Podetti estabelece duas relações entre os três pilares do processo. Do ponto de vista que chama “genético-histórico”, teria nascido primeiro a ação, depois o processo e, por último, a jurisdição. De outro lado, sob o prisma lógico-doutrinário, afirma que primeiro vem a jurisdição, como órgão-função; depois a ação, como nexo entre o órgão e os sujeitos do processo; e por último o processo, “que se faz possível e se desenvolve graças à conjugação harmônica da jurisdição com a ação” (apud Carreira Alvim).

Conclusão

O direito processual, independentemente das posições divergentes entre unitaristas e dualistas, estabeleceu-se como ciência dogmático-jurídica. Como tal, possui seu próprio método, que é o técnico-jurídico. Como explica Frederico Marques (Manual de Direito Processual Civil), o método “consiste em partir das normas reveladas pelas fontes formais do direito objetivo para, em seguida, construir, ordenadamente, um sistema coerente de institutos, conceitos e princípios gerais, harmônicos com os valores e bens que, no setor do processo civil, informam a ordem jurídica e seus fins mais transcendentes”.

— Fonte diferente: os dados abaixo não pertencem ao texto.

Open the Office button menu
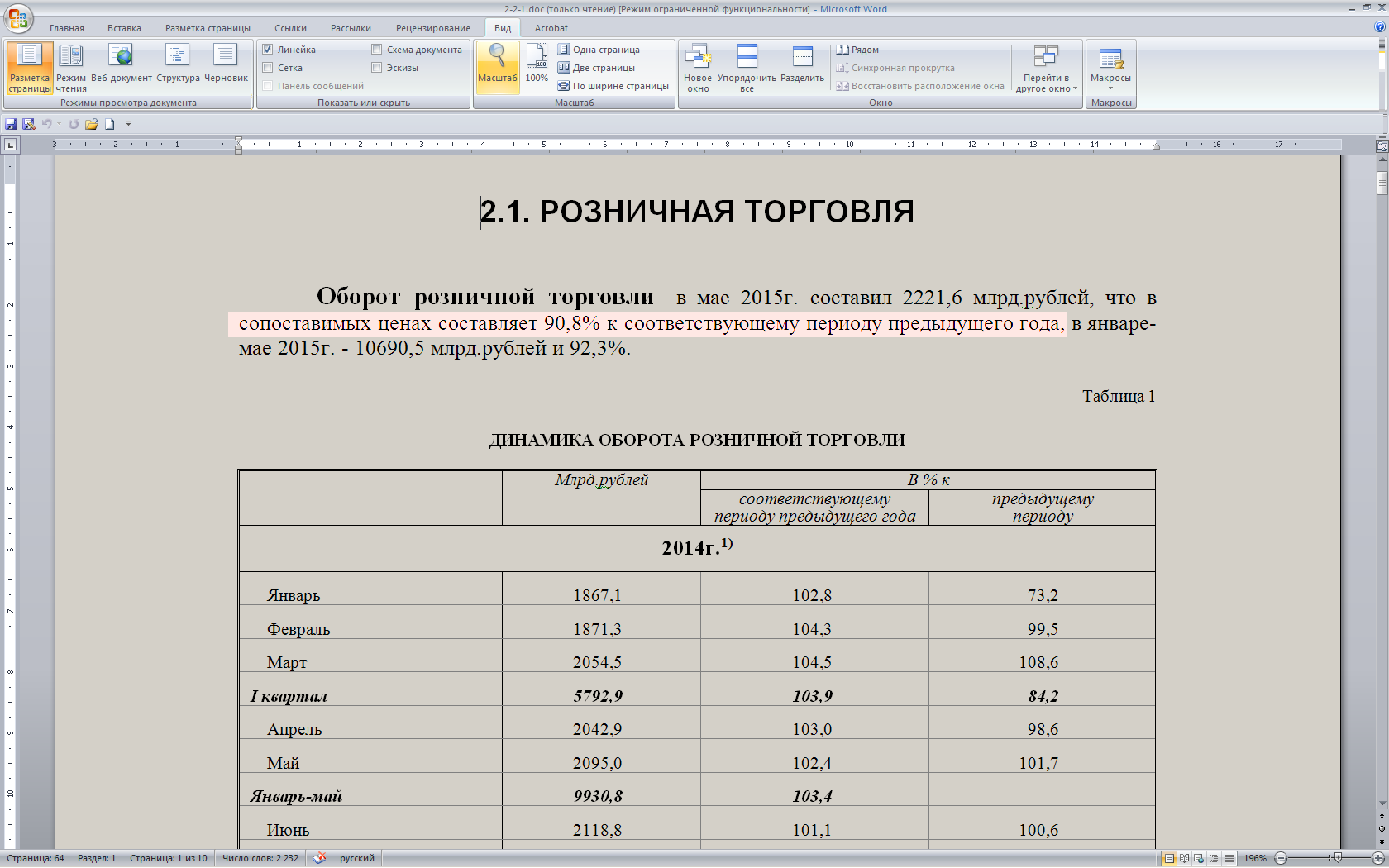The width and height of the screenshot is (1389, 868). click(x=17, y=18)
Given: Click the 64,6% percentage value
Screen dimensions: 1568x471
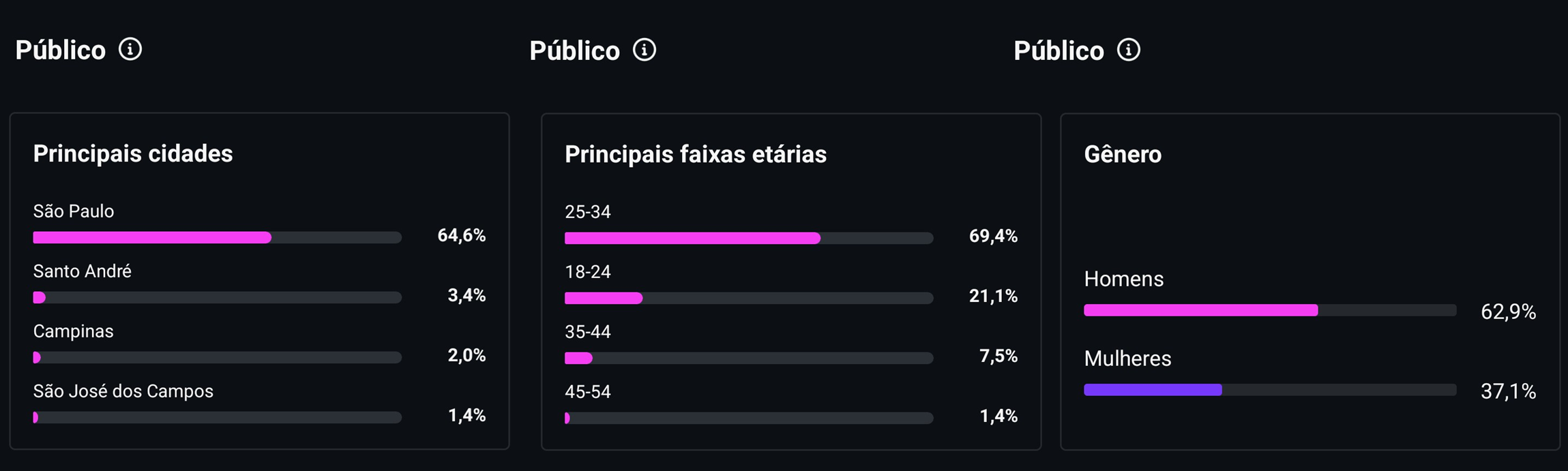Looking at the screenshot, I should pyautogui.click(x=461, y=235).
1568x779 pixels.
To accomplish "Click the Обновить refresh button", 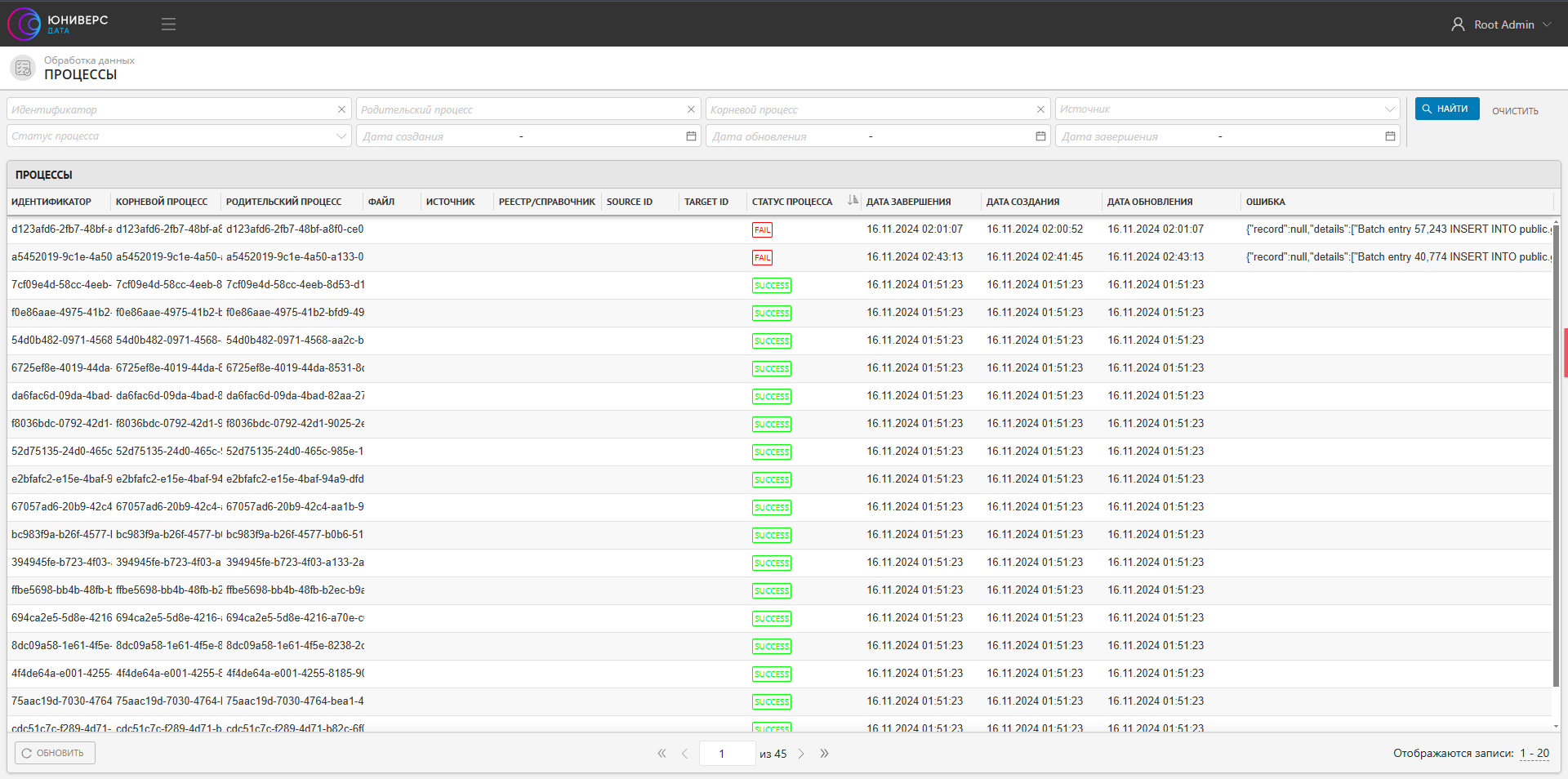I will coord(55,753).
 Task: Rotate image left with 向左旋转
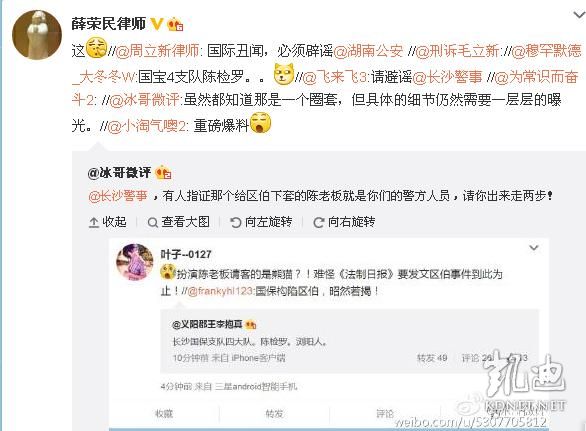click(x=261, y=222)
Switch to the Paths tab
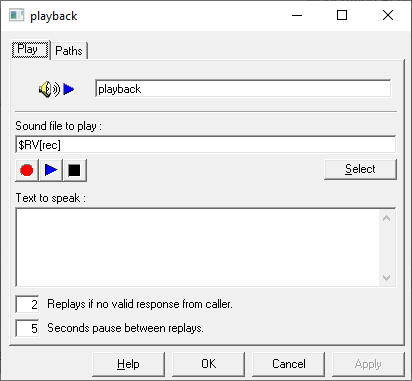Screen dimensions: 412x381 pyautogui.click(x=69, y=51)
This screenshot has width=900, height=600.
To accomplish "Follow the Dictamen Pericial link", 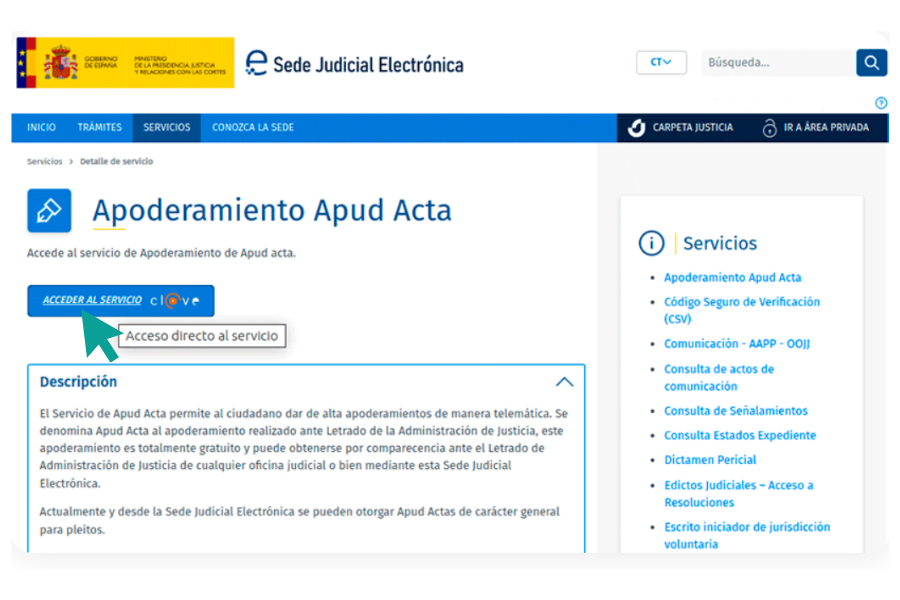I will coord(710,460).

O mesmo autor sintetiza o patamar alcançado pelo direito processual – no seu caso, o direito processual civil – desde as elaborações de autonomização e publicização estabelecidas no final do Século XIX. Segundo ele, “o direito processual civil insere-se, atualmente, no campo da jurisprudência superior a que se referia Ihering, ao invés de configurar-se como departamento subalterno do direito privado, de que era acessório ou simples complemento”.

Bibliografia

Alvim, J.E. Carreira. Teoria Geral do Processo. 14ª edição. Editora Forense, Gen, 2014.

Marques, José Frederico. Manual de Direito Processual Civil, Volume I. 9ª edição atualizada. Editora Millennium, 2003.

______________ . Instituições do Direito Processual Civil, Volume I. 1ª Edição. Editora Millennium, 2000.